### EXERCISE REQUIREMENTS
Repeat the listing word for word, but skip any pictures.

### RECORDS SHOWN
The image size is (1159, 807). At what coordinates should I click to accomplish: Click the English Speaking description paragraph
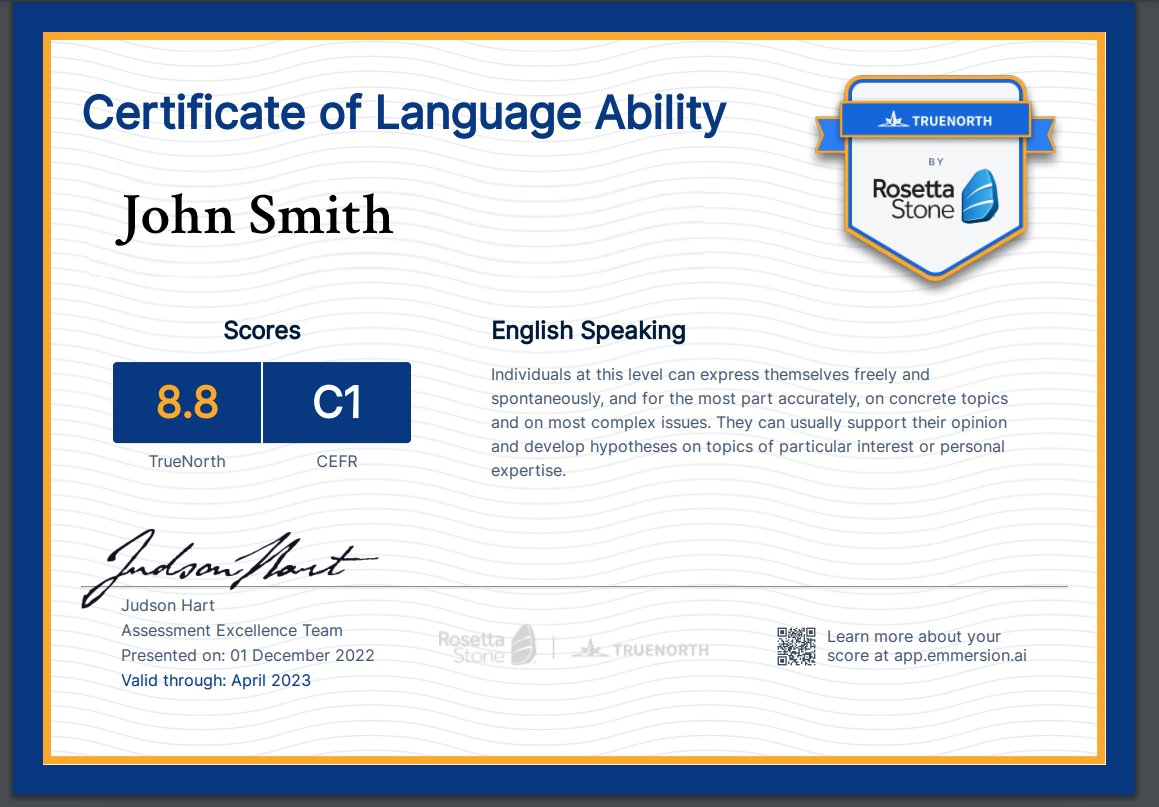[747, 422]
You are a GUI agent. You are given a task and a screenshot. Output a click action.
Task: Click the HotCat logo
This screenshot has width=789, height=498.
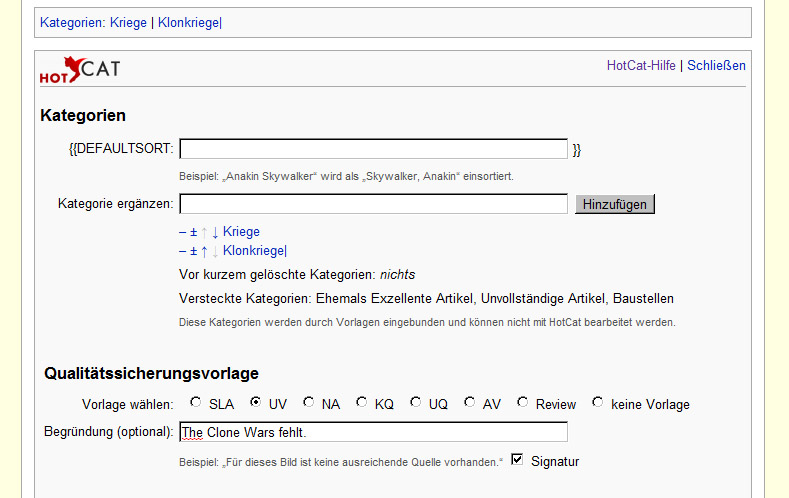pyautogui.click(x=80, y=70)
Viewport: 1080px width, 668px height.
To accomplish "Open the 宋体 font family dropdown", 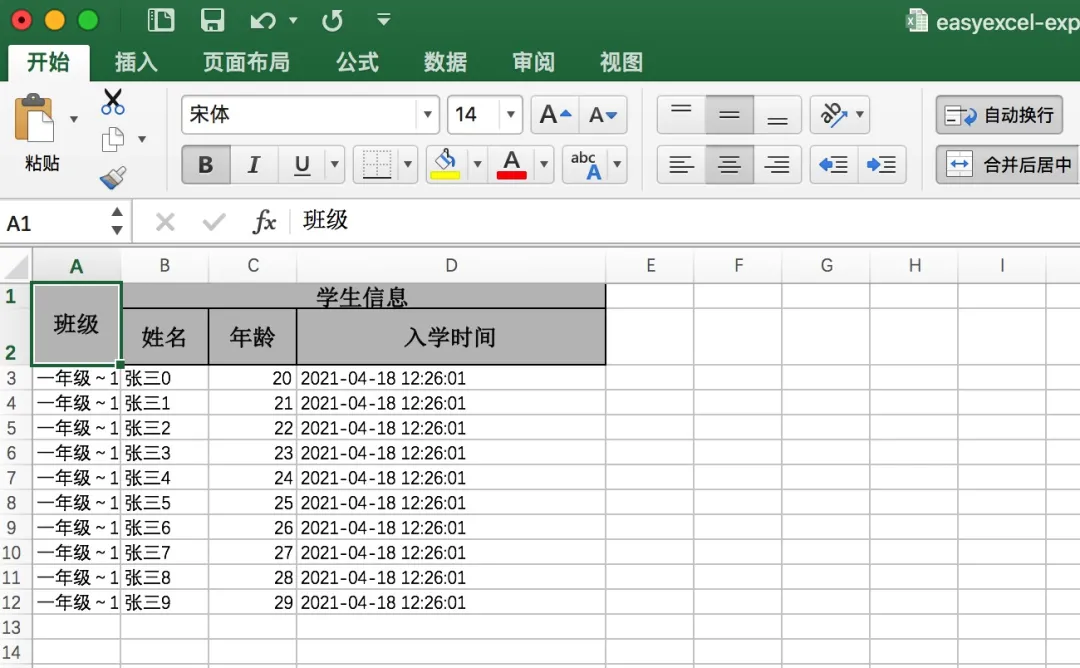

### EXPECTED ANSWER
The image size is (1159, 807). At what coordinates should I click to accomplish: Click the English Speaking description paragraph
[747, 422]
You are a GUI agent. You are given a task and a screenshot. Output a click action.
Task: Click the HotCat logo
This screenshot has width=789, height=498.
pyautogui.click(x=80, y=70)
Viewport: 1080px width, 668px height.
To accomplish "Open the 宋体 font family dropdown", 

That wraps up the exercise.